Na visão de Mitre, existem muitas formas de encontrar um talento. “Às vezes, você descobre um jovem jornalista que tem uma sensibilidade incrível para levantar assuntos e fazer grandes pautas criativas. É um talento especial. Alguns têm uma vocação literária fundamental. É um grande texto. Então, vamos investir nisso. Às vezes, ele é um líder de equipe. Tem várias possibilidades. Muitas vezes um jornalista com um desses talentos vive dignamente, cumpre a função dele.”
Empolga-se ao dizer que conheceu alguns como vários talentos juntos, jornalistas completos, como o caso de Mino Carta e de Murilo Felisberto, seus chefes no Jornal da Tarde. Afirma que jornalistas talentosos nunca faltaram na Band.
E o maior desafio?
A resposta chegou novamente com uma racionalidade cartesiana que o desafio do jornalismo é estar contido ali naqueles três deveres: “É o dia a dia”. Mas Mitre demonstra na voz e na expressão o sentimento do mundo: “É muito difícil o dia a dia.
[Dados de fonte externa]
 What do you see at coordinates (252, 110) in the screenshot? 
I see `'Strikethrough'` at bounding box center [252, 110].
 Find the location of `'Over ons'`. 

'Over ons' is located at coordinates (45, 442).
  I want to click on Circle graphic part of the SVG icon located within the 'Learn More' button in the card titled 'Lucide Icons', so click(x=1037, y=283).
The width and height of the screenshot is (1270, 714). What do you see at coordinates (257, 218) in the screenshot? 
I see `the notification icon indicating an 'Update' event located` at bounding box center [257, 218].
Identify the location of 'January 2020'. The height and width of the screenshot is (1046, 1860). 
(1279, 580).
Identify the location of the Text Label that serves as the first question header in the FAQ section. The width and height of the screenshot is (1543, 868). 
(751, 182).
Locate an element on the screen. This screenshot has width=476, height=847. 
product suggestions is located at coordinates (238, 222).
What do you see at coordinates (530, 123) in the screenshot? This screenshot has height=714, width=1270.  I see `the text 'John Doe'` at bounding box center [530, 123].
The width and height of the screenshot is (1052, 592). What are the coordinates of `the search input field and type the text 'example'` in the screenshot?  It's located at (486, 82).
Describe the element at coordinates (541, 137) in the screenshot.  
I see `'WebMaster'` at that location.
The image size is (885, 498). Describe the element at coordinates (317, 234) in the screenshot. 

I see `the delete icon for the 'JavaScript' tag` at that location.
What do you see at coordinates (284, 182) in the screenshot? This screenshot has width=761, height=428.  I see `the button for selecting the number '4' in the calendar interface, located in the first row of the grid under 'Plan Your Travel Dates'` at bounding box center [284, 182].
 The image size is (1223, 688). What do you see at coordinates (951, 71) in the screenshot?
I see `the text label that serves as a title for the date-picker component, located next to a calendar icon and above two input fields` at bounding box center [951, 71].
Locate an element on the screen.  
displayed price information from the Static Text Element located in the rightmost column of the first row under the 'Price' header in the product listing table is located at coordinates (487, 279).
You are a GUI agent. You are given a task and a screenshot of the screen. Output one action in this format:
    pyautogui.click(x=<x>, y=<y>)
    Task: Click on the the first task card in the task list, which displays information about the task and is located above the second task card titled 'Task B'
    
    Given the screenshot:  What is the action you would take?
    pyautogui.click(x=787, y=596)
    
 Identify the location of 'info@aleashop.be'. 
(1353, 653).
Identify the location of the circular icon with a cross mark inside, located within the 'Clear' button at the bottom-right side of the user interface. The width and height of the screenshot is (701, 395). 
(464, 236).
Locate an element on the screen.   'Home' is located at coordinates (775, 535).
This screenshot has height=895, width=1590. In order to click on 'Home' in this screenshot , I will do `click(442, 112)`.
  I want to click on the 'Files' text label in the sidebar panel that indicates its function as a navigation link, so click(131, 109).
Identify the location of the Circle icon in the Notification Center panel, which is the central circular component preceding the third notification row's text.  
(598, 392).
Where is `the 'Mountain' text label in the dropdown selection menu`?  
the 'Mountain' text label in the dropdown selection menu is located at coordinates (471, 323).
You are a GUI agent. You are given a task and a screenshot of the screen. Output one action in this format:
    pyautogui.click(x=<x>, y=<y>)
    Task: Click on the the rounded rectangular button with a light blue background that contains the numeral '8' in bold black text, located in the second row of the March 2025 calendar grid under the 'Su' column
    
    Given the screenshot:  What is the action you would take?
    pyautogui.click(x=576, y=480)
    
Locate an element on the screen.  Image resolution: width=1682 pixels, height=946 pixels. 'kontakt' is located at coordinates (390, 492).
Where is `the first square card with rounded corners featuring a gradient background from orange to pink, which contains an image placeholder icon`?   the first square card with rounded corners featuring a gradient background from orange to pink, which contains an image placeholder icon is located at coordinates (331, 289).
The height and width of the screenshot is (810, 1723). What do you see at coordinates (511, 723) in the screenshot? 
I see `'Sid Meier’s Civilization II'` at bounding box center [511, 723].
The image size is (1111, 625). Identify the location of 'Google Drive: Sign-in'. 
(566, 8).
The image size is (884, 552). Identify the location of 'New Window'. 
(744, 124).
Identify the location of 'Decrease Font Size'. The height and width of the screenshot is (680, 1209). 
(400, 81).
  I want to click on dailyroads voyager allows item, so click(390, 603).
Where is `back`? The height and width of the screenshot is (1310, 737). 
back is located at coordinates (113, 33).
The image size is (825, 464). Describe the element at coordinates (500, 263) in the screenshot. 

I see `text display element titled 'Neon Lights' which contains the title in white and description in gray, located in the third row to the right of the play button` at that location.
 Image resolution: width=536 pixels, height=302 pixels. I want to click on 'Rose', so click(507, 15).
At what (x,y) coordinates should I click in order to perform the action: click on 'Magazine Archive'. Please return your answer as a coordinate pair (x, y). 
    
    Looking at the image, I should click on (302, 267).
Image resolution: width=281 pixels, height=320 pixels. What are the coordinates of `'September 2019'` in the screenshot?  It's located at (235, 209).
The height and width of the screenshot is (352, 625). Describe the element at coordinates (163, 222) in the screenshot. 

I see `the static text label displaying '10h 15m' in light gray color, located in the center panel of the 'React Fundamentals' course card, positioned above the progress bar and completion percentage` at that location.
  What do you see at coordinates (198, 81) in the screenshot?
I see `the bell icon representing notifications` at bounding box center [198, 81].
No jornalismo, você não pode relaxar”.
Prestes a completar seus 40 anos de Band, Mitre já está com sua estatueta do Líbero em casa, feita a partir do molde original e “filho único” que estava no acervo de IMPRENSA. O assassinato do Líbero Badaró é apontado, no capítulo “Brasil surge com ajuda da imprensa”, da série histórica da Band, como um dos motivos para o enfraquecimento de Dom Pedro I e para a transição do regime. Pela sua luta e trabalho jornalístico, Líbero Badaró é um marco nacional da liberdade de imprensa e da democracia.
O troféu, uma obra tridimensional com a imagem de um homem tenso com gesto de grito, é mais um símbolo de tantos anos de trabalho do jornalista Fernando Mitre em prol da democracia.